WHAT TO DO:
1/ Answer these questions using the post about the truck Solo, giving each answer on its own line and marking it the same way:
(a) Besides Solo, what other name was WFS-441 called?
(b) How long after the first photos did Solo come back from being painted?
(c) What two things does the truck still need before it is finished?
2/ Reproduce word for word the part of the post about the truck Solo that runs from "So I'm going" up to and including "than worth it.".

PROVIDED PASSAGE:
+ + + + +

Remember WFS-441? Of course you do. We came to call it Solo, but it was also referred to as 441 OOPS because, well...
Here's what it looked like when we first made acquaintances. We didn't catch it right at the beginning, but pretty close to it nevertheless.
Well, I'm happy to report that three short months later, Solo is back from being painted, and...
So I'm going to do two things I've never tried before on here: 1. the gallery feature on the Wix blogging platform so I can pack more photos in that I could otherwise and 2. shutting up for a minute so you can enjoy them.
In all sincerity, seeing my first project from (near enough that I'm counting it) start to finish has been tremendously satisfying. Of all of my photography missions, roughly 98% are to check up on things that are in various stages of "not done." But, for the first time, this is in the other 2% without having more or less been served up to me (I still remember that my first major set of photos was a finished pump skid that I didn't see being built, for example). I had to be patient with this one, and the payoff was more than worth it.
As always, all the credit in the world to the hard-working men and women back in building three. It really is so phenomenal how they can take literally just a truck chassis and get this beautiful-looking acid truck together in a relatively short time, a gigantic thing that has complexity and engineering behind it well beyond what I've figured out so far.
Actually, I'm a bit premature in calling it finished, because there is one more quick thing it needs after we parked it out in front of our office building for this photo shoot (shoutout to Jill and Jen, who jumped outside to watch me take the pictures, you can see them in the one shot): signage and lights. Back to the fab shop we go, one last time.

+ + + + +

RECORDS SUPPLIED:
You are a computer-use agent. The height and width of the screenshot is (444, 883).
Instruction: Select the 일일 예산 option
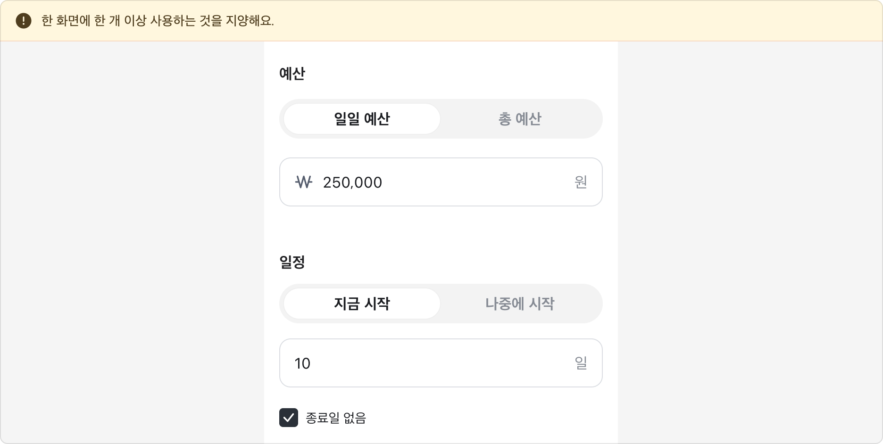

+ + + + +

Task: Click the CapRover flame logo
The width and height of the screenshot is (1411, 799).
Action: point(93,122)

+ + + + +

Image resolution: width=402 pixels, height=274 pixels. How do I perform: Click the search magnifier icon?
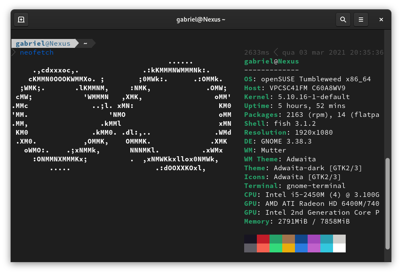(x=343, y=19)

+ + + + +

ANSWERS FOR EACH ITEM:
1/
(a) 441 OOPS
(b) Three short months
(c) Signage and lights

2/
So I'm going to do two things I've never tried before on here: 1. the gallery feature on the Wix blogging platform so I can pack more photos in that I could otherwise and 2. shutting up for a minute so you can enjoy them.
In all sincerity, seeing my first project from (near enough that I'm counting it) start to finish has been tremendously satisfying. Of all of my photography missions, roughly 98% are to check up on things that are in various stages of "not done." But, for the first time, this is in the other 2% without having more or less been served up to me (I still remember that my first major set of photos was a finished pump skid that I didn't see being built, for example). I had to be patient with this one, and the payoff was more than worth it.